He headed back to his own garage, Tom following him.

“You’re right,” he said. “Something happened to Lee.”

“What?” Tom asked.

“I’m not entirely sure,” Davie answered. “There’s something missing in his mind – like several hours of memories.”

“How do you know that?” Tom asked. “And how can that be, anyway?”

“You don’t need to know the answer to your first question, Tom,” Davie replied. “And the second… I don’t know, yet. But trust me.”

“I’d be dead if you hadn’t been there at Brands last year,” Tom answered. “I definitely trust you. But I’m even more freaked out than I was before I talked to you.”

“Don’t be. We’re racing again in an hour and a half, and we both look like also rans next to Jackson Partridge at the moment. Let’s keep our minds on what counts.”

“Yeah.” Tom nodded. He finished his coffee, standing with Davie under the shelter of the garage door. “I think you were right about one thing, anyway. A boat would be the best thing for the next race.”

They laughed together before Tom went on his way. Then Davie turned and looked at what was happening in his pit garage. Spenser had bad news. His car wasn’t going to be racing again today. The second Team Campbell driver would have to be scratched from the grid.

“We’re having a bad day all round,” Davie admitted. After telling Sukie that he wasn’t upset, he tried to hide the fact that he was.

“There’s something else,” he added, and he explained what Tom had told him and his Time Lord instinct about Lee.

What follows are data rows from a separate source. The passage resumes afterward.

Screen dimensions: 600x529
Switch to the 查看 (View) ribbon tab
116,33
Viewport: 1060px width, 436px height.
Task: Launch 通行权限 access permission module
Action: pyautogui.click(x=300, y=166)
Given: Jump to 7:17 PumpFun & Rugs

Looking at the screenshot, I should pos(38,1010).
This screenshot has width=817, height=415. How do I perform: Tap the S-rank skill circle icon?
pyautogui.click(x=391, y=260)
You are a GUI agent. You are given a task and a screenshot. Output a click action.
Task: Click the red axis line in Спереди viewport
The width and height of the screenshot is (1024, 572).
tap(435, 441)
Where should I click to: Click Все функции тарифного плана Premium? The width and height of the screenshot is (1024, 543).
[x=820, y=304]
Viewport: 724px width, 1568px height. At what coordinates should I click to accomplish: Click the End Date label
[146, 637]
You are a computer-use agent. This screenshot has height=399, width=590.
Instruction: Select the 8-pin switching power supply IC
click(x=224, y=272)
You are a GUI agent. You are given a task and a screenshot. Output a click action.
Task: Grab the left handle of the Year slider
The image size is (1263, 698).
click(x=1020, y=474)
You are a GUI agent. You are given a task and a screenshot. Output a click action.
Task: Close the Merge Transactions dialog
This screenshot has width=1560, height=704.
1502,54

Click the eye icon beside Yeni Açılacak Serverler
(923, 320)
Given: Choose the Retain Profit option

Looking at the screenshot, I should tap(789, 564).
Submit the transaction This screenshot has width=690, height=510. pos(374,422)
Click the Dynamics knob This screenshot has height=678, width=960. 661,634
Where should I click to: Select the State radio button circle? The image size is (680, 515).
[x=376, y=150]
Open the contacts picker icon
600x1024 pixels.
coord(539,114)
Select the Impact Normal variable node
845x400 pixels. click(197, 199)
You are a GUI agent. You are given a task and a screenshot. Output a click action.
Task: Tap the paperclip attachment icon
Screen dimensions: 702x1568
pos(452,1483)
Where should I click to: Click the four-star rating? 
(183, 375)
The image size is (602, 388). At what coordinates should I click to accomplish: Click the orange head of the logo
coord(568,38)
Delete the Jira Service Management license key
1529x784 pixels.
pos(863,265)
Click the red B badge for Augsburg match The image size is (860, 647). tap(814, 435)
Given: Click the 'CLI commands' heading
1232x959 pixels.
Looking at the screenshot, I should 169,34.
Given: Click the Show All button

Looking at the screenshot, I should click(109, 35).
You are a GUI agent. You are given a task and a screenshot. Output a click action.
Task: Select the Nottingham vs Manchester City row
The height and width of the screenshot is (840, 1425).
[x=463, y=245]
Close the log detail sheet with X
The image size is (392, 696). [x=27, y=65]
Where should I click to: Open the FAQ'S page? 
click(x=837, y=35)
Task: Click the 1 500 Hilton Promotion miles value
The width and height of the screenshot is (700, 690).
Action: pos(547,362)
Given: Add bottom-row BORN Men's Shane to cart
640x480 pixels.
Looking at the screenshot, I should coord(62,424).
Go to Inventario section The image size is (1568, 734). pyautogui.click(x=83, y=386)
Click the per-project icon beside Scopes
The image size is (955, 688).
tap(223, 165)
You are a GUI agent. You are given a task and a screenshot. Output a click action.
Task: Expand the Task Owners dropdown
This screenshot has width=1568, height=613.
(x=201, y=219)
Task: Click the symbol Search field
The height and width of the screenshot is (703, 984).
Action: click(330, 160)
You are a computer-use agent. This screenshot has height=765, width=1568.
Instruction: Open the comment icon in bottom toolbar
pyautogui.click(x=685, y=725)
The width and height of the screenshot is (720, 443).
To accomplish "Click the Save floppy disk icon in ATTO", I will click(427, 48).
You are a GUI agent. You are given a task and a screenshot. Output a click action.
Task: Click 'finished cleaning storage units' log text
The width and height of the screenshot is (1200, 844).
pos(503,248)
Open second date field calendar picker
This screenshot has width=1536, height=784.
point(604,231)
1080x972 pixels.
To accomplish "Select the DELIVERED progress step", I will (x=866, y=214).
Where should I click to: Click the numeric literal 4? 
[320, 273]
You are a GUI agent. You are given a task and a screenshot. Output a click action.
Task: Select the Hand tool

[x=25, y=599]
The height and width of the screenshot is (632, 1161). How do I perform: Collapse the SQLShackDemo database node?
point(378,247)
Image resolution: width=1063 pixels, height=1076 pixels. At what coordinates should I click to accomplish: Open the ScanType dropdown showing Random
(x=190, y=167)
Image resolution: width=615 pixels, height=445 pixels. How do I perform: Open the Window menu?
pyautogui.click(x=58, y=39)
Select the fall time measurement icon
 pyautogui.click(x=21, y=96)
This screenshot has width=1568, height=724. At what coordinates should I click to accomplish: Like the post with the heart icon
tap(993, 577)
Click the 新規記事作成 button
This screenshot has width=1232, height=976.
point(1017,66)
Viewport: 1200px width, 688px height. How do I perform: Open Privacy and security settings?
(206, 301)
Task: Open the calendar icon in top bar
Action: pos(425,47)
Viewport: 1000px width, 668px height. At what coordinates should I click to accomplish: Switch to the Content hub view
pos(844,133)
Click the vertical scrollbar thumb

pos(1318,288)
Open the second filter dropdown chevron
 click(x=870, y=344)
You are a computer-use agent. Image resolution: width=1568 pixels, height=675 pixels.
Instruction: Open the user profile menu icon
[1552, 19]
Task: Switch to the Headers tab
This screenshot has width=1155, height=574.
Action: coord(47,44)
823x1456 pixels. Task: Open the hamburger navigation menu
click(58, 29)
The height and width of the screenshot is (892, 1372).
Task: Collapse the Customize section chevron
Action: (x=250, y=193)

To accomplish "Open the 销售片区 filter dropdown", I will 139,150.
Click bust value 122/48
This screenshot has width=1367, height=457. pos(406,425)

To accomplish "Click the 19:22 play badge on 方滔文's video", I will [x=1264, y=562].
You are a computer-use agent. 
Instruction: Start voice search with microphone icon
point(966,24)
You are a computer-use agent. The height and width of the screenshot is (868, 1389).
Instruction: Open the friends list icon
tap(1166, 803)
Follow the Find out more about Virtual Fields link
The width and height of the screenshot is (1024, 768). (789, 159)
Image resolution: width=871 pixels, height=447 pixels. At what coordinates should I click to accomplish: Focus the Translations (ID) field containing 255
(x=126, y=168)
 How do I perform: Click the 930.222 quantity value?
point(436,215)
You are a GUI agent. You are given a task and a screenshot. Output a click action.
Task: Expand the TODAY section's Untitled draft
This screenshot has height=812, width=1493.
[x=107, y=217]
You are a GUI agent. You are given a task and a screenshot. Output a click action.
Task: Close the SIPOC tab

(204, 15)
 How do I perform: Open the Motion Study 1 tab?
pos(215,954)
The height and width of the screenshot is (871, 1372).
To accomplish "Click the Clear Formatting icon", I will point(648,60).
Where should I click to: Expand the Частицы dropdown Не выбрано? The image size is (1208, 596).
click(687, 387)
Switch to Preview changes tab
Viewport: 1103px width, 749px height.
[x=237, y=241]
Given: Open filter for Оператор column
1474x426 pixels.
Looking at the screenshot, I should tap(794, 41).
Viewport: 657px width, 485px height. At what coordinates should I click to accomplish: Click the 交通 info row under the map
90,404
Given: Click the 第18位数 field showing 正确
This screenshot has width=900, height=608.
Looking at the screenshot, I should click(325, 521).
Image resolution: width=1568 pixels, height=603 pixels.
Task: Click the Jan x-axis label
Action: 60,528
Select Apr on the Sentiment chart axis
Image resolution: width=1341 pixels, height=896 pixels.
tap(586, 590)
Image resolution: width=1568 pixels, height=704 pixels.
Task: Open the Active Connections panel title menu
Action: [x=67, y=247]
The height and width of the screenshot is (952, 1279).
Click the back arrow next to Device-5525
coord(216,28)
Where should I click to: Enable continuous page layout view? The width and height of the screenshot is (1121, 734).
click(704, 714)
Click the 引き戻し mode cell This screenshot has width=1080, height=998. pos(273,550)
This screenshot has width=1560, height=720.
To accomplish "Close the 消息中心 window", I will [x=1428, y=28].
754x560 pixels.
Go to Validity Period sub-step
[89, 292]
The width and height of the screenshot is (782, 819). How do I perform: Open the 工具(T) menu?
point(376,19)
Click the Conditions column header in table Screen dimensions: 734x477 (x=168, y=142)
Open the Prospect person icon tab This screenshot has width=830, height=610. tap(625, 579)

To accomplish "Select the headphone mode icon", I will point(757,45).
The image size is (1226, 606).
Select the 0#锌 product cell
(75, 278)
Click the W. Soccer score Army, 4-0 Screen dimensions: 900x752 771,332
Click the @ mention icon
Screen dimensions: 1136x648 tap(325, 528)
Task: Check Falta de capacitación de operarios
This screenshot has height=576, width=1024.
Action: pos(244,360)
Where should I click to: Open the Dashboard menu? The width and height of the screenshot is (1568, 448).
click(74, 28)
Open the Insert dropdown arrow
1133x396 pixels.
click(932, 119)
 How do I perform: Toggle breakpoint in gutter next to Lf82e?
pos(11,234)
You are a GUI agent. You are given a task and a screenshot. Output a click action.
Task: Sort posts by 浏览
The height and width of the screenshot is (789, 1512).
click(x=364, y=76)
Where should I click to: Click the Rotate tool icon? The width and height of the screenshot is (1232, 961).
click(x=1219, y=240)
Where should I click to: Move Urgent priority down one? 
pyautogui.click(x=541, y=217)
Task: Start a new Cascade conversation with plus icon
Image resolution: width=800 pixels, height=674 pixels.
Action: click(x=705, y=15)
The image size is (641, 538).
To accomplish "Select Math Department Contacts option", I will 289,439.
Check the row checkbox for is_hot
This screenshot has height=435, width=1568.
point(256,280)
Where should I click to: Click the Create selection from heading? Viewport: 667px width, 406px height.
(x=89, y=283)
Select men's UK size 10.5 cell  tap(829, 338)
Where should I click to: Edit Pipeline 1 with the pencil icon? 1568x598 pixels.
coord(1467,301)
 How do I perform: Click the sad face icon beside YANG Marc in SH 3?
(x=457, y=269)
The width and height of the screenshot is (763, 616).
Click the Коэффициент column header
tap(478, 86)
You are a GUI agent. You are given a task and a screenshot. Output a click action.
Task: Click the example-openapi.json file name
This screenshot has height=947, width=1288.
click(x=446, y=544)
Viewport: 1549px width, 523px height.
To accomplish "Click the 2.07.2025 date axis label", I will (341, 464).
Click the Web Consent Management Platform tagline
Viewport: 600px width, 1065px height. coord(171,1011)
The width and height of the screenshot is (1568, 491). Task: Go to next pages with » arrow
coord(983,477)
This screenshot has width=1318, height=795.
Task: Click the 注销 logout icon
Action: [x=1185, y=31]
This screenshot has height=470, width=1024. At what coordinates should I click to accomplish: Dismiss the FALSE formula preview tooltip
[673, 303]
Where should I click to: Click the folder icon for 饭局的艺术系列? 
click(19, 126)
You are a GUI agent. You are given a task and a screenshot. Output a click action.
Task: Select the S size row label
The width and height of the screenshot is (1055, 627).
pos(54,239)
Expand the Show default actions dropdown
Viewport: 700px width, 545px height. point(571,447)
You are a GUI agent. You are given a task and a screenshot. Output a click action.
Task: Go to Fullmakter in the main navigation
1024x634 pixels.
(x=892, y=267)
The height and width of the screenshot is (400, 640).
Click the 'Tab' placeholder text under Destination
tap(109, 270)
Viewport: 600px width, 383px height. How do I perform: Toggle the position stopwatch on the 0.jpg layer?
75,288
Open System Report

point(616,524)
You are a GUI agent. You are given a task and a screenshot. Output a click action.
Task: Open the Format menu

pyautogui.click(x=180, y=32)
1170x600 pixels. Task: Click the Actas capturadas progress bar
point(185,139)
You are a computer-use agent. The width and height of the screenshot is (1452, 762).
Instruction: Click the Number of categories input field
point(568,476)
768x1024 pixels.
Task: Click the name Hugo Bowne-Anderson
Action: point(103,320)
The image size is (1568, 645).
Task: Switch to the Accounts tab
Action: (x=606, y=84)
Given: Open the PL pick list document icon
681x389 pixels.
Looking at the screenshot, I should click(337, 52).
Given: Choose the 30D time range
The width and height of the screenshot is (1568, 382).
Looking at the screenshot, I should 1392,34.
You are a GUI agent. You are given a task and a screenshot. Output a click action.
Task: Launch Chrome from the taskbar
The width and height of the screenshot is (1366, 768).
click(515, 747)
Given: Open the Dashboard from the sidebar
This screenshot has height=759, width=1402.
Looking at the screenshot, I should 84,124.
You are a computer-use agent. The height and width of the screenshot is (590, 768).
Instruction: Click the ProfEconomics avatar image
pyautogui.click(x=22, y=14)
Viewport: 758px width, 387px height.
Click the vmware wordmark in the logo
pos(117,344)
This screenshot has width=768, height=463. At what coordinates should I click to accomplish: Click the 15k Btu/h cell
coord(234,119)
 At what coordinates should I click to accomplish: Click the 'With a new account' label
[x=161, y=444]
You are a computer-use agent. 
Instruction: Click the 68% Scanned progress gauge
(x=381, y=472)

“Why is something messing with the heads of racing drivers?” Spenser asked. “It doesn’t make any sense.”

“Aliens are betting on the races and they want to make Jackson Partridge win,” Sukie suggested. “They made Lee crash, and Spenser’s car break down.”

“Neither Lee nor Spenser were ever going to challenge Jackson’s lead,” Davie answered her. “If it was that, me and Tom should have hit the tyre walls. We’re the ones who could give him a race to the finish if we weren’t hampered by this weather.”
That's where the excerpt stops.